In November, President Obama announced the intention to focus immigration enforcement on more pressing matters like criminals and new arrivals, allowing almost 5 million undocumented immigrants to temporarily remain in America legally. Many of these people are parents of US citizens or legal residents, writes Tracey Ross of the Center for American Progress. To succeed in America, these children will need to be proficient in English, a skill that is affected not only by their schooling but their home environment.
Between 2000 and 2013, the Latino population of the US grew 43% compared to the 5.7% growth of non-Latino whites during the same period, and the population of Asian descent increased by 46% between 2000 and 2010. Most ELL students have Spanish as their first or home language, though more than 150 languages are common in the demographic.
Asian Americans and Pacific Islanders, however, are among the most likely to be limited in their English proficiency. Unfortunately, many of these students attend school in high-poverty areas, meaning that they don’t necessarily get the attention and help that they need. When a student’s English proficiency suffers, so does their ability to understand other coursework, leading to a 59% graduation rate in 2012 – well below the national average of 80%.

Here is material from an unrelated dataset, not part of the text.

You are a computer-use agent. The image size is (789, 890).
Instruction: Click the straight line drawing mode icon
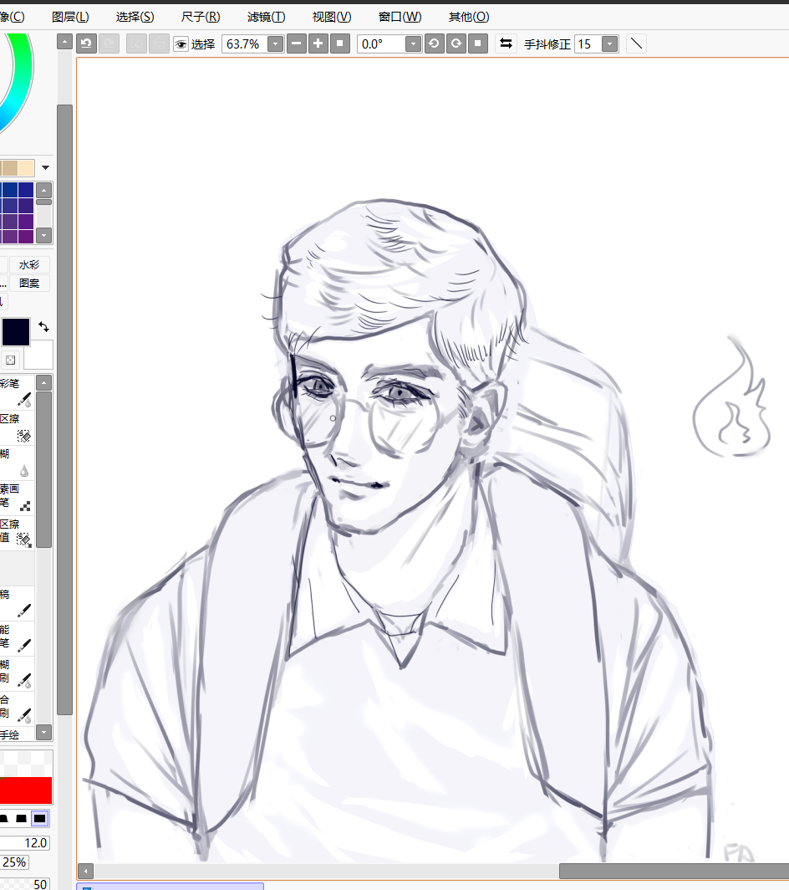637,43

The report from the Center for American Progress outlines a two-generation approach that could be used for English Language Learners and that has already been used successfully for high-poverty communities. The organization focuses on issues like the minimum wage, immigration reform, and nondiscrimination protections, making ESL (English as a Second Language) students a priority. ELL is defined as:
… a student whose native language is not English, or who comes from an environment where a language other than English is dominant. In education, a number of terms are often used when referring to this population, including English language learners, or ELLs; English learners, or ELs; limited English proficient, or LEP; dual language learners; and non-native English speakers, among others. While these terms are often used interchangeably, school districts may define each term differently to distinguish between the levels of language skills that students possess. However, the federal government and many state governments use both ELL and LEP to mean the same thing.

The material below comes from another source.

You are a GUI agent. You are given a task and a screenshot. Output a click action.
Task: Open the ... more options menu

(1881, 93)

Furthermore, LEP is most often used to describe working-age adults who have limited English language skills, as well as in the context of immigrants applying for citizenship, as proficiency in English is a requirement to pass the citizenship exam.
The report recommends:
- Adopting the community school model to serve students and their families;
- Allowing students to have extended learning time for additional instruction and practice in English that they need to complete their other studies, which in turn helps them keep pace with their native English speaking peers. This usually involves lengthening the school day or year to give students more instructional time;
- Prioritizing family engagement, which is important for all learning but particularly critical in immersive language learning;
- Creating workplace-oriented English classes for adults;
- Providing English Language Learning training for teachers, who may not understand the particular challenges of teaching English Language Learners.